Background: In order to know the status quo of health care for primary headache disorders in China, questions about headache consultation and diagnosis were included in a nationwide population-based survey initiated by Lifting The Burden: the Global Campaign against Headache.

Methods: Throughout China, 5,041 unrelated respondents aged 18-65 years were randomly sampled from the general population and visited unannounced at their homes. After basic sociodemographic and headache diagnostic questions, respondents with headache answered further questions about health-care utilization in the previous year.

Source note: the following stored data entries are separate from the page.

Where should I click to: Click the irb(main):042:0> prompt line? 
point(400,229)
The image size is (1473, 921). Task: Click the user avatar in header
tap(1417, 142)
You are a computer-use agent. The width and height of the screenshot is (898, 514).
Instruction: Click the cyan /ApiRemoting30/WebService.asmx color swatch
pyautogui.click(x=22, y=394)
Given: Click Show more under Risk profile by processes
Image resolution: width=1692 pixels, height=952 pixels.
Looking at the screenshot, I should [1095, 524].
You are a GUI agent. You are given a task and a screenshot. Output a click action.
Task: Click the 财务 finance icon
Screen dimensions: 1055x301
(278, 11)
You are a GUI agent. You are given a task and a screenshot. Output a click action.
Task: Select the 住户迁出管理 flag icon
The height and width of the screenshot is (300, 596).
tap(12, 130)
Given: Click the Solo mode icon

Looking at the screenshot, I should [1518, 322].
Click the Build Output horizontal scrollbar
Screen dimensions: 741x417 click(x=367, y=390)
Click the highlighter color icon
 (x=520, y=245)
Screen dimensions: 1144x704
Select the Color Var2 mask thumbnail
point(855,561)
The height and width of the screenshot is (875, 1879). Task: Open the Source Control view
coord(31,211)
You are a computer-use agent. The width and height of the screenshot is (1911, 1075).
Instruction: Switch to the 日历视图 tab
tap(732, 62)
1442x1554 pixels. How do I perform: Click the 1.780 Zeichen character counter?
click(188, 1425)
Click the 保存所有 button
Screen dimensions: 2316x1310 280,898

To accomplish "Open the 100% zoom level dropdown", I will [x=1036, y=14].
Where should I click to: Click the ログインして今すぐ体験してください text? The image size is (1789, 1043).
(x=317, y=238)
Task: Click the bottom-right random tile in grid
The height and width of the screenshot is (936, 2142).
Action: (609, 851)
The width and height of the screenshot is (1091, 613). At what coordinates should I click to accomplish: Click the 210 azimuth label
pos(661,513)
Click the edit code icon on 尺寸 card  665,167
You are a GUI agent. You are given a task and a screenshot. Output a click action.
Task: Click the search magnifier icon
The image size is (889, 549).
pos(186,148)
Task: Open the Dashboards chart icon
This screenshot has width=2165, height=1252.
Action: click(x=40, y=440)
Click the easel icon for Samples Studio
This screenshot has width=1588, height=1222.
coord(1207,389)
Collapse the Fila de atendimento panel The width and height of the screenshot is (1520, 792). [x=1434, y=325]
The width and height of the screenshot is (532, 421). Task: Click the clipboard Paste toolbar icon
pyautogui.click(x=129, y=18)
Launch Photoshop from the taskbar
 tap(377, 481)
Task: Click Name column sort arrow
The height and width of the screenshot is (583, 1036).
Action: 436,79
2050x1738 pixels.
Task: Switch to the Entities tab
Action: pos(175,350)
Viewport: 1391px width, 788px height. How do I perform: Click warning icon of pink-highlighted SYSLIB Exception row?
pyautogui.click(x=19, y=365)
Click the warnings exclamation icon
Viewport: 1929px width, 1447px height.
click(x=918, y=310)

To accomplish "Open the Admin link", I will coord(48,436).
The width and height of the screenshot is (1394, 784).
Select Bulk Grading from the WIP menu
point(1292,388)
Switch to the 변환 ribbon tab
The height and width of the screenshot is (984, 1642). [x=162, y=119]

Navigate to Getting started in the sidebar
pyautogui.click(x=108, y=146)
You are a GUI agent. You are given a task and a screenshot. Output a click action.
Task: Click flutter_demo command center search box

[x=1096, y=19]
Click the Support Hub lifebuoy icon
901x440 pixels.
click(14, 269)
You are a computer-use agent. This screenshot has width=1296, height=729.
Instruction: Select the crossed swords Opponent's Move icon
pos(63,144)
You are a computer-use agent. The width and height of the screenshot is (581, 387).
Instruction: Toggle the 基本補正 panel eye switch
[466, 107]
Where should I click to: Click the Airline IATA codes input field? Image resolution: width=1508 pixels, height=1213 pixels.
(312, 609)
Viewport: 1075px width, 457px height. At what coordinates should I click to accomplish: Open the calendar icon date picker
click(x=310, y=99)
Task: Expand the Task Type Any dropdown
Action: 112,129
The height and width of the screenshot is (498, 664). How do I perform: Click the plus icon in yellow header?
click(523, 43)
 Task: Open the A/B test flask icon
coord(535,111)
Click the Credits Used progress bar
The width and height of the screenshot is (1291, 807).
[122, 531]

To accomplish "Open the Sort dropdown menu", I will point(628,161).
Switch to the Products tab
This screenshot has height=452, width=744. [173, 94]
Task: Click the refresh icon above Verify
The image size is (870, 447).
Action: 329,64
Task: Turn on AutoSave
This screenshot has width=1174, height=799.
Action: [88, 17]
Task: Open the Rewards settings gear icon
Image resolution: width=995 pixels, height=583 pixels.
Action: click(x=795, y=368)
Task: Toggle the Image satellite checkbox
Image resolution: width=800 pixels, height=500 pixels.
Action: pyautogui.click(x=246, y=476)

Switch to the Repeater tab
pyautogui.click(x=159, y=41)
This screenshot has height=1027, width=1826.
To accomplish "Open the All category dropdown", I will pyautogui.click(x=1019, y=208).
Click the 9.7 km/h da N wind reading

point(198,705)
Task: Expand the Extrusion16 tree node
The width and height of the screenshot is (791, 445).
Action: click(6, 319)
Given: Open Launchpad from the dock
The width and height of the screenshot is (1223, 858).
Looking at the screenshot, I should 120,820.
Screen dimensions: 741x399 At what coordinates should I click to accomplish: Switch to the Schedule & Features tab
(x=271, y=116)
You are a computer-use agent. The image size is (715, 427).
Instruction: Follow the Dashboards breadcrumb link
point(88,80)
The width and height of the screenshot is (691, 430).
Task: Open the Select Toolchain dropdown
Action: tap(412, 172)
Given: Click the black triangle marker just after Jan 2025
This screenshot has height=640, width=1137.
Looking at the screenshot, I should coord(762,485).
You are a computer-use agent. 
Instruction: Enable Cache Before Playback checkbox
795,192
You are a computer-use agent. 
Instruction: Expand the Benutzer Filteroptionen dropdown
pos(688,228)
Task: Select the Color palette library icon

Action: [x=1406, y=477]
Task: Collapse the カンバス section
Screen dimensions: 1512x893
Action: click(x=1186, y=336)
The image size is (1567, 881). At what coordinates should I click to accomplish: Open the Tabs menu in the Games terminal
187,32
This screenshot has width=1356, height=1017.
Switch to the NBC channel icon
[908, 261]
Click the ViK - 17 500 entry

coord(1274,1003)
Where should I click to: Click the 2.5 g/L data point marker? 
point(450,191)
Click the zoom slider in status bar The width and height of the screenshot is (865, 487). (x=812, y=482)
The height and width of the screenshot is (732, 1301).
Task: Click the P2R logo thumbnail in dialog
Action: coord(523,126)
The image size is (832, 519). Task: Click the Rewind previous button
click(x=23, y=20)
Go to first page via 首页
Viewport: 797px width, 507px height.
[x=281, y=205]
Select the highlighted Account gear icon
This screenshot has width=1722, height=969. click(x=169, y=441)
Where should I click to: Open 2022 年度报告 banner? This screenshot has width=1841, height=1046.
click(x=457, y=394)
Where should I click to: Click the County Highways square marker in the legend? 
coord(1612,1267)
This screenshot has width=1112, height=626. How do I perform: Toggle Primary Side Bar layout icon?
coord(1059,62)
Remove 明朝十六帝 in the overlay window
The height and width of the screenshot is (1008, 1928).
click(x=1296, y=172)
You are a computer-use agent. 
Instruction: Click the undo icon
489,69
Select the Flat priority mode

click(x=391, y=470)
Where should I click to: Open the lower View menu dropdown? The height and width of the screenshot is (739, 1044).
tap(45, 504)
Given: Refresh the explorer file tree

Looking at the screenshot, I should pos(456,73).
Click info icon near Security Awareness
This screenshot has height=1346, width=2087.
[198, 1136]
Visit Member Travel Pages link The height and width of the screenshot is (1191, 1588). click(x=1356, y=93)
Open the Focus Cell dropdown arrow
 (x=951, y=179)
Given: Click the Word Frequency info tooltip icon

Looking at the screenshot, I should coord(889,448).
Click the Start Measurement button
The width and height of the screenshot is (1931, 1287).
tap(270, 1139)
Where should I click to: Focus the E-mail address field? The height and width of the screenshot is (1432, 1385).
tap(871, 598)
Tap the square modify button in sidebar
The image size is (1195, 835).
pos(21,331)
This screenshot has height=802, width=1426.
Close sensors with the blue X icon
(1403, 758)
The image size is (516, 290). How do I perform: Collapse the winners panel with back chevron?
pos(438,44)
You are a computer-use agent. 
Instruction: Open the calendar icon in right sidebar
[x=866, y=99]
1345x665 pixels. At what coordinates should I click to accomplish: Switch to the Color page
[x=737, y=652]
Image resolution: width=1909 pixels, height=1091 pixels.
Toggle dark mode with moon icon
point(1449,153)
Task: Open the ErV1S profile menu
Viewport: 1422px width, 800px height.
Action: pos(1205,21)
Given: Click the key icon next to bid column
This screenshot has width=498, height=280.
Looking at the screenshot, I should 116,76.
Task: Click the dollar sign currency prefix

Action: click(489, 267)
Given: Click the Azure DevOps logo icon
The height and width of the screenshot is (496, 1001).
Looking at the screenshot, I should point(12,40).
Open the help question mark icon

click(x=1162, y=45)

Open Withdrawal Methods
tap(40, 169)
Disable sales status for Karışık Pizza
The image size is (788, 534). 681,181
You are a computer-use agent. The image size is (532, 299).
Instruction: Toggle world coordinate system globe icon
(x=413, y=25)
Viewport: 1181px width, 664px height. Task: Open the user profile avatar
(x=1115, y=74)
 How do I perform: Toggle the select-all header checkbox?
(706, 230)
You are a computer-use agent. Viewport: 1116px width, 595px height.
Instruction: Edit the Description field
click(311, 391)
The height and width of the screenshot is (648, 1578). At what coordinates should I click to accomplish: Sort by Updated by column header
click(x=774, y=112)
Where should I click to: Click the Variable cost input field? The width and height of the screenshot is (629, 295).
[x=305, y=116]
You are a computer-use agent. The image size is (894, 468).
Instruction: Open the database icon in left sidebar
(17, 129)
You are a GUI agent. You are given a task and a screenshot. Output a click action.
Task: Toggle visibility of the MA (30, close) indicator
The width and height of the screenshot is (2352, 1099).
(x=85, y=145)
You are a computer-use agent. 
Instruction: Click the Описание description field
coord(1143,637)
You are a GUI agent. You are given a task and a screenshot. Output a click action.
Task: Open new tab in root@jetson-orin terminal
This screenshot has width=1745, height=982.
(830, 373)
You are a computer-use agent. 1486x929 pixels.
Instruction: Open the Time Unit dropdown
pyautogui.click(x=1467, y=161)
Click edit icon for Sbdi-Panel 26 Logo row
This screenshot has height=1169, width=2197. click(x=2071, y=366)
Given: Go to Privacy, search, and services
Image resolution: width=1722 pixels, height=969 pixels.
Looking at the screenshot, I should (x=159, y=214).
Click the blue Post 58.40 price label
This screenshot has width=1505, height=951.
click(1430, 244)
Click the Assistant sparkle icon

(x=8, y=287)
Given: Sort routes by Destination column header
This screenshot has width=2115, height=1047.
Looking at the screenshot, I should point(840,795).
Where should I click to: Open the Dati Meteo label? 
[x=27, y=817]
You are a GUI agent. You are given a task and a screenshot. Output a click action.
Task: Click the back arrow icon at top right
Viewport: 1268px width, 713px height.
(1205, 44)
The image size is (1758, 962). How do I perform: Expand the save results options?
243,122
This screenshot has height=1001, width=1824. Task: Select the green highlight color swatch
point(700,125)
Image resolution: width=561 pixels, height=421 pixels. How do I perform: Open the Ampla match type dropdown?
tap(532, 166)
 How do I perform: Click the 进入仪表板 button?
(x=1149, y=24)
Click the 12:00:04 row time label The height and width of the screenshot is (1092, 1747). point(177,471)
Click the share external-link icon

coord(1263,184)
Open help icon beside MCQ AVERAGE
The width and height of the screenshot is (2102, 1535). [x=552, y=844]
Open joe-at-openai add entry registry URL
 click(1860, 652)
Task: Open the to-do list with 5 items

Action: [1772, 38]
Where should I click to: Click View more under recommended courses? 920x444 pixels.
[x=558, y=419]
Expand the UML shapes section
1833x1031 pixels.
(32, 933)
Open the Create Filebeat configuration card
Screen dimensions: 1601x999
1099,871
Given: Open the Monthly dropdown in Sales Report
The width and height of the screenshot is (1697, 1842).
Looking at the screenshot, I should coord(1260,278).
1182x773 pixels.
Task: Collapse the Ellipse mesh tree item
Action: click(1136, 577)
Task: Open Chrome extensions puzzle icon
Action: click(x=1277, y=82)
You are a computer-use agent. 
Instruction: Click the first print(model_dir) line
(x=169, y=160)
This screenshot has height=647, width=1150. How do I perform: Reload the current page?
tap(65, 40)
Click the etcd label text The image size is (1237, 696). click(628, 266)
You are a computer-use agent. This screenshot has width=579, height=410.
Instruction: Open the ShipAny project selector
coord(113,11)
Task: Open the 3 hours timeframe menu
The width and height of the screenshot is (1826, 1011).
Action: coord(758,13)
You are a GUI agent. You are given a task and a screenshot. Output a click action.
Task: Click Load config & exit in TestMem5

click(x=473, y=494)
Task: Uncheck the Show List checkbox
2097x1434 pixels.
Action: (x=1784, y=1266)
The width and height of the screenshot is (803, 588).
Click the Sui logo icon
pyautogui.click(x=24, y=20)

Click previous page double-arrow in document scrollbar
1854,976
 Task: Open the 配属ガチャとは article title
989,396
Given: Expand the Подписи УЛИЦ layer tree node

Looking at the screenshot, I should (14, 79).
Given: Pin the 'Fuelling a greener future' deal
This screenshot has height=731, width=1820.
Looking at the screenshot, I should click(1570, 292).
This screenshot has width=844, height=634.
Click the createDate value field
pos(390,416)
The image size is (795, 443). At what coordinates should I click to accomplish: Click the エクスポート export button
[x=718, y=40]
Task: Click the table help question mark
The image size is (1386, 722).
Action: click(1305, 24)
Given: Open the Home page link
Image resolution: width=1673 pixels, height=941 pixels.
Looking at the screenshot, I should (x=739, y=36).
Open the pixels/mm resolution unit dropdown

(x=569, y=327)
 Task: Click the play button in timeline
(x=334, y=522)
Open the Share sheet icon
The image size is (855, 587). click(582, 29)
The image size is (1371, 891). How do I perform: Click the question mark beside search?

Results: Significantly higher proportions of respondents with migraine (239/452; 52.9%) or headache on ≥15 days per month (23/48; 47.9%) had consulted a physician for headache than of those with tension-type headache (TTH) (218/531; 41.1%; P < 0.05). Multivariate analysis showed associations between disability and probability of consultation in those with migraine (mild vs. minimal: AOR 3.4, 95% CI: 1.6-7.4; moderate vs. minimal: 2.5, 1.2-5.4; severe vs. minimal: 3.9, 1.9-8.1) and between rural habitation and probability of consulting in those with TTH (AOR: 3.5; 95% CI: 1.9-6.3, P < 0.001). Married respondents with TTH were less likely than unmarried to have consulted (AOR: 0.26; 95% CI: 0.07-0.93; P = 0.038). About half of consultations (47.8-56.5%) for each of the headache disorders were at clinic level in the health system. Consultations in level-3 hospitals were relatively few for migraine (5.9%) but more likely for headache on ≥15 days/month (8.7%) and, surprisingly, for TTH (13.3%). Under-diagnosis and misdiagnosis were common in consulters. More than half with migraine (52.7%) or headache on ≥15 days/month (51.2%), and almost two thirds (63.7%) with TTH, reported no previous diagnosis. Consulters with migraine were as likely (13.8%) to have been diagnosed with "nervous headache" as with migraine. "Nervous headache" (9.8%) and "vascular headache" (7.6%) were the most likely diagnoses in those with TTH, of whom only 5.6% had previously been correctly diagnosed. These were also the most likely diagnoses (14.0% each) in consulters with headache on ≥15 days/month.

Conclusions: This picture of the status quo shows limited reach of headache services in China, and high rates of under-diagnosis and misdiagnosis in those who achieve access to them. This is not a picture of an efficient or cost-effective response to major causes of public ill-health and disability.